Take the material below and output exactly the run of lines from the one containing "This screenshot has width=1910, height=868." down to the one containing "Task: Click the Short-term Debt value 30,000", with both included.
= Beginning of Section =
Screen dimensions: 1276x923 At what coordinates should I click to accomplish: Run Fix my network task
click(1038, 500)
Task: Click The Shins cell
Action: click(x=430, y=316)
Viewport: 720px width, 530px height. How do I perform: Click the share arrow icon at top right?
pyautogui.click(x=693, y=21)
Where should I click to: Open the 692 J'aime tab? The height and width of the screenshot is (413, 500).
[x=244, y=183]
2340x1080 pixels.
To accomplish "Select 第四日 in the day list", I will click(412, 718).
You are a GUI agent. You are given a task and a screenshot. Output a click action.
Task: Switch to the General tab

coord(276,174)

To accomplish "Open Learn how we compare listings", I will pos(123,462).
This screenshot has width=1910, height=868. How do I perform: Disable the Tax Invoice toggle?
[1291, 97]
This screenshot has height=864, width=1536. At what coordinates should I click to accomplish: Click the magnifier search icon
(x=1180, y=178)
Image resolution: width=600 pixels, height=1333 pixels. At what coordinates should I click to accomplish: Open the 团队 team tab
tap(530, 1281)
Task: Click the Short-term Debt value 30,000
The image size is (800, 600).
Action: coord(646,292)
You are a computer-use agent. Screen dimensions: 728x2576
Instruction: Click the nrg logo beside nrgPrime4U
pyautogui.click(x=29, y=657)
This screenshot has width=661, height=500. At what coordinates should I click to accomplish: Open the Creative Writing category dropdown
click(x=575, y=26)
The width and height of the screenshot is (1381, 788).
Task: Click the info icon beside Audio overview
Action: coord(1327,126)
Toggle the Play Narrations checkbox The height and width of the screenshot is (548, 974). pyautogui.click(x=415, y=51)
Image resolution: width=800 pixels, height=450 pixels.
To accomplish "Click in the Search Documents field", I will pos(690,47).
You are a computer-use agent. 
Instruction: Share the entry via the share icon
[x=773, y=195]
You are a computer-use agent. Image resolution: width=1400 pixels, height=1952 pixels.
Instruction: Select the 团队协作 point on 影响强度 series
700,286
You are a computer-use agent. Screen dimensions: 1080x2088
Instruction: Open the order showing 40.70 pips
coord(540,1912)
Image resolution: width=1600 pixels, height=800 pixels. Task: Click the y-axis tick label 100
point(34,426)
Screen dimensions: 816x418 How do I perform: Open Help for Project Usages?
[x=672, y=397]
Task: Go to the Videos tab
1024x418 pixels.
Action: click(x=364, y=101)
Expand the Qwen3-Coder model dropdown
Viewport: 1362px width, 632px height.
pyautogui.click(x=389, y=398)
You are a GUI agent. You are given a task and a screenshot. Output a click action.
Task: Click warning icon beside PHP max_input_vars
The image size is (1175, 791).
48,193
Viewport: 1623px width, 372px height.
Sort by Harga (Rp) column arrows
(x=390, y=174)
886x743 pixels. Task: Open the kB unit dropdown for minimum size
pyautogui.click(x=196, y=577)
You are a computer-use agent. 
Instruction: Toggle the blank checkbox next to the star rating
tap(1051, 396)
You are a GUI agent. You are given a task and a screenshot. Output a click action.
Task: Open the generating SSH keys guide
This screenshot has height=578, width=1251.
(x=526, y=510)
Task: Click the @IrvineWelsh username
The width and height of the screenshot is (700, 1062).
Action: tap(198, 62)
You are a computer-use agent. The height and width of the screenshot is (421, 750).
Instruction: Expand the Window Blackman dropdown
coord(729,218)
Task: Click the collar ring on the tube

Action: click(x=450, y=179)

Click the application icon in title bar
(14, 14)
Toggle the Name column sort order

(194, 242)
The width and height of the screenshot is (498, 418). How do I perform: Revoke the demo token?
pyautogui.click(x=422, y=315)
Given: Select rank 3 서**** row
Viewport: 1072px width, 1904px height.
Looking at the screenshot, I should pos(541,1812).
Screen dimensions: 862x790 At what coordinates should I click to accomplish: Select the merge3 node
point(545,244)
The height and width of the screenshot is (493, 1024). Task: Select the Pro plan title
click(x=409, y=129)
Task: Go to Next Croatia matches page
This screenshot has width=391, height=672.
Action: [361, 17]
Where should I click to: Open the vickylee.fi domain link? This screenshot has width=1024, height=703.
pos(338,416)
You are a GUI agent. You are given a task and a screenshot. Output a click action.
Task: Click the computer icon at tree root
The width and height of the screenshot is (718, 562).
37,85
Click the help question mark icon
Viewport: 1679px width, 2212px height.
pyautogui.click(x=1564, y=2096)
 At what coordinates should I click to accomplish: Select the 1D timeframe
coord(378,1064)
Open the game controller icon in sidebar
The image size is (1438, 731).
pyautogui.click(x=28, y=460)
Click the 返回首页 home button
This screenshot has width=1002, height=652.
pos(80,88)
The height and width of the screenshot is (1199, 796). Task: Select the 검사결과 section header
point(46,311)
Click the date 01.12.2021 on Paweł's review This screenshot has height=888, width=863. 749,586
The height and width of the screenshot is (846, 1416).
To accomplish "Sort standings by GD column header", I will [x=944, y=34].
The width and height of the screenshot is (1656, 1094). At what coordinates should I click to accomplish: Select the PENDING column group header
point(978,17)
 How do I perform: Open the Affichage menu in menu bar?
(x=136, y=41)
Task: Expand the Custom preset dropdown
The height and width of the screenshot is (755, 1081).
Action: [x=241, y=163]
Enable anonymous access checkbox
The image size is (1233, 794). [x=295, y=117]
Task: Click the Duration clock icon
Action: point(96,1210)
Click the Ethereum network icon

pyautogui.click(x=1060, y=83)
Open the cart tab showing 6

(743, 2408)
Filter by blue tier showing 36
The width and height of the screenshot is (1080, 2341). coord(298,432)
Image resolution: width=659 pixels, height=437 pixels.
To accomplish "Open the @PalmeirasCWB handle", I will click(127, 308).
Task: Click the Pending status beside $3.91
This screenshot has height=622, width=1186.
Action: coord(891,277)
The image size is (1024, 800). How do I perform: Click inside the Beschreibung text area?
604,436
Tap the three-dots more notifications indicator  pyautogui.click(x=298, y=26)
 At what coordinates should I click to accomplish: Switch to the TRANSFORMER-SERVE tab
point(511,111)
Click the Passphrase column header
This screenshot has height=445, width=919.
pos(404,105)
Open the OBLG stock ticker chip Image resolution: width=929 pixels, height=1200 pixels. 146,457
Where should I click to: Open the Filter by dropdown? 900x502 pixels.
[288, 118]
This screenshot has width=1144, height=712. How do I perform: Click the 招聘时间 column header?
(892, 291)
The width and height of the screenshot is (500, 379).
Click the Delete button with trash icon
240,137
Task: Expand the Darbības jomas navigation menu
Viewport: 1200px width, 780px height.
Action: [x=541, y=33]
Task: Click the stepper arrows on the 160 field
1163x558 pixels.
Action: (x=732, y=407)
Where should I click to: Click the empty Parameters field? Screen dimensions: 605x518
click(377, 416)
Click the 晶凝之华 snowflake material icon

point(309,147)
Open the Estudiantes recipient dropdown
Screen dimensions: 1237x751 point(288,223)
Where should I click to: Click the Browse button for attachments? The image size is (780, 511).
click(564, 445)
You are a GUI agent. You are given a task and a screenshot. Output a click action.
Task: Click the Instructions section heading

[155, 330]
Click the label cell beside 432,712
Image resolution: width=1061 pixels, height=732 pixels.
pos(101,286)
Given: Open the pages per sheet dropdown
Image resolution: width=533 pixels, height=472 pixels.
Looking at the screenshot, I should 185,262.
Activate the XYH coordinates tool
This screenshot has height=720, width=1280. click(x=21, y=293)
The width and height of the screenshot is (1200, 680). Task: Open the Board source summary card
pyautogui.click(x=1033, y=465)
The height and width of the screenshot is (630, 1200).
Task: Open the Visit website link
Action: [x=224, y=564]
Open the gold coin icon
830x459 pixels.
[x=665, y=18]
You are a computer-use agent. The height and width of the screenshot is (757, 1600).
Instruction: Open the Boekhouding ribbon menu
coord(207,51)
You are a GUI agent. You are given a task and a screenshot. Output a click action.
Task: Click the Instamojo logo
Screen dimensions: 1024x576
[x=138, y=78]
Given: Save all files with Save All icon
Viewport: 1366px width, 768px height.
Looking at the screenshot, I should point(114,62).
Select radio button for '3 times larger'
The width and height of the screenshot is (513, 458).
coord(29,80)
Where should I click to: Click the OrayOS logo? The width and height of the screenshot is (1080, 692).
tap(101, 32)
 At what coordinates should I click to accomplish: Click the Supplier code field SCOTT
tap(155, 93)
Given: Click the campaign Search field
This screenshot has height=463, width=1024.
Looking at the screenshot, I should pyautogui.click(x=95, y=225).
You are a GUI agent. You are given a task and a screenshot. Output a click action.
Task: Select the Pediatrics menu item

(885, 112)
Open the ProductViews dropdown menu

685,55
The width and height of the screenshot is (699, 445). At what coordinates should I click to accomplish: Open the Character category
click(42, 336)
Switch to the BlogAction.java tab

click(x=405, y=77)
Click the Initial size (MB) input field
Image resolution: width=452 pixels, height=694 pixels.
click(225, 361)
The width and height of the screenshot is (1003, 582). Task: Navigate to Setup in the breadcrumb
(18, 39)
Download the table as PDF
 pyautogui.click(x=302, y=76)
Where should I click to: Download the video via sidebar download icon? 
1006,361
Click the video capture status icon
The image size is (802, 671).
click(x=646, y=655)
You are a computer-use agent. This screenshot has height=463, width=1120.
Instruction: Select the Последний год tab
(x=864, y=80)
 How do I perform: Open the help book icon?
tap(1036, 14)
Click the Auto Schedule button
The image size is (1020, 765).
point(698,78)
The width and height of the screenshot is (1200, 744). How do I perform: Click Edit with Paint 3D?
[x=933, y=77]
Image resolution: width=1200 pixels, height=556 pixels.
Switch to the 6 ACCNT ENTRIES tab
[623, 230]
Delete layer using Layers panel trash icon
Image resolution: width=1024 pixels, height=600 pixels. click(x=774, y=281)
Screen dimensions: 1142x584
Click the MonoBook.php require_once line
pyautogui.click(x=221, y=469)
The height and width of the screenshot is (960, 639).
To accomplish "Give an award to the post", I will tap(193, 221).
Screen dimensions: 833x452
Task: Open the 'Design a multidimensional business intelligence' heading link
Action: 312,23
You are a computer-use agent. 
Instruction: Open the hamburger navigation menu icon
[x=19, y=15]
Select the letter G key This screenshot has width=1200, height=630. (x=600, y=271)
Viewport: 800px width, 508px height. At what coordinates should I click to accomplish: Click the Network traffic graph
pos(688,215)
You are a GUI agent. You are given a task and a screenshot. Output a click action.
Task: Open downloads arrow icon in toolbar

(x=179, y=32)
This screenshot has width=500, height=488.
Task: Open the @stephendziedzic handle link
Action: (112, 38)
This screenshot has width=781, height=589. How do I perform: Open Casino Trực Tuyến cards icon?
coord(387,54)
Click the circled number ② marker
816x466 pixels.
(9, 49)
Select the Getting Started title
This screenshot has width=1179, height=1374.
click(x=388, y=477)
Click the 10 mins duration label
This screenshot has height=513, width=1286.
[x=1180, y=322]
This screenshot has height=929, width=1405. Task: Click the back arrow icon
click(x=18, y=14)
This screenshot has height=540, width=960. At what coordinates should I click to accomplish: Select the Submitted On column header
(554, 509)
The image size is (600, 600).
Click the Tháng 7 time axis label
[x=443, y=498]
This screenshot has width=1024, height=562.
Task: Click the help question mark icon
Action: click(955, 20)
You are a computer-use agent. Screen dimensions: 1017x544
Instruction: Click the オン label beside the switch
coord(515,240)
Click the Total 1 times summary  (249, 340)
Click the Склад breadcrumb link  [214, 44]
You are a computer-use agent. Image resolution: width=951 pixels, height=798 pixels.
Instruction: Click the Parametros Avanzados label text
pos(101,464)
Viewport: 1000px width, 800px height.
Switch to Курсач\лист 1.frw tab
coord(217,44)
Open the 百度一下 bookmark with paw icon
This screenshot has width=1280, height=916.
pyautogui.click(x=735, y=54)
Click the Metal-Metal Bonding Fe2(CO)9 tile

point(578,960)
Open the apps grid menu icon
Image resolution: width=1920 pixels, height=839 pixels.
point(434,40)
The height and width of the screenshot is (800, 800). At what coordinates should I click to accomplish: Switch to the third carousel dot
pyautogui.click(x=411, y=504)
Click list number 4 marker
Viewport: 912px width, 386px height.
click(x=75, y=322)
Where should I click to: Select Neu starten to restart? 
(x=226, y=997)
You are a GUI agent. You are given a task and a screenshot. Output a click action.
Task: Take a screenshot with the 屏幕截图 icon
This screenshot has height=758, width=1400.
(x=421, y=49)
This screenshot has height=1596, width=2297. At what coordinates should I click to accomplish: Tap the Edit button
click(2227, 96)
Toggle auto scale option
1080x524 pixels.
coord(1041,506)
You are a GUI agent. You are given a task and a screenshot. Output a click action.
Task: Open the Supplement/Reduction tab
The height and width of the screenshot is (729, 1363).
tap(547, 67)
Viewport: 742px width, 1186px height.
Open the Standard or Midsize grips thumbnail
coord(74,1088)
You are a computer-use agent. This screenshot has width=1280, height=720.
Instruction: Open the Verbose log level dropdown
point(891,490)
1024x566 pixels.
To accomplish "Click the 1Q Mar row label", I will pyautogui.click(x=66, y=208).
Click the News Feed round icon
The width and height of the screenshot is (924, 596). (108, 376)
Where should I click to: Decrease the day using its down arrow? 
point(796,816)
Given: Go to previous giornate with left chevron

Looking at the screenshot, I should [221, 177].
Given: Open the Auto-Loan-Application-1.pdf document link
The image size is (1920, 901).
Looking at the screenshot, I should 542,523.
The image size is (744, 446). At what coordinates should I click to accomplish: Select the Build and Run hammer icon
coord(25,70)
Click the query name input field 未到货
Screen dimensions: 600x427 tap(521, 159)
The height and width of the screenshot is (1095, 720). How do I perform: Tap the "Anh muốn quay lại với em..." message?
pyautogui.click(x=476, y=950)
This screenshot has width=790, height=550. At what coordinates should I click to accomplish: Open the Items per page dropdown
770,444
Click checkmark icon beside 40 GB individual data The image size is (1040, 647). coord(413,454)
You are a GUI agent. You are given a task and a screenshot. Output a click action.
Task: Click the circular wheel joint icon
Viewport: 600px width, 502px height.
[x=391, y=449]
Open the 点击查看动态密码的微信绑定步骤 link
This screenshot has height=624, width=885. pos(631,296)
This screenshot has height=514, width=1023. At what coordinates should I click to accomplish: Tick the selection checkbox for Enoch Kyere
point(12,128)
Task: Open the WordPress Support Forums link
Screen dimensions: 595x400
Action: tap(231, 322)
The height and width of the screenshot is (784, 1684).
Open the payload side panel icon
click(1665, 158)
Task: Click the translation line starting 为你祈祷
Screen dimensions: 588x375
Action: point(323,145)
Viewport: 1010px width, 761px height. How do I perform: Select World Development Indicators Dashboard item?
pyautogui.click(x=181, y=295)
= End of Section =
__Written response__.
This screenshot has width=1910, height=868. How do I perform: Disable the Tax Invoice toggle?
[1291, 97]
This screenshot has height=864, width=1536. At what coordinates should I click to accomplish: Click the magnifier search icon
(x=1180, y=178)
Image resolution: width=600 pixels, height=1333 pixels. At what coordinates should I click to accomplish: Open the 团队 team tab
tap(530, 1281)
Task: Click the Short-term Debt value 30,000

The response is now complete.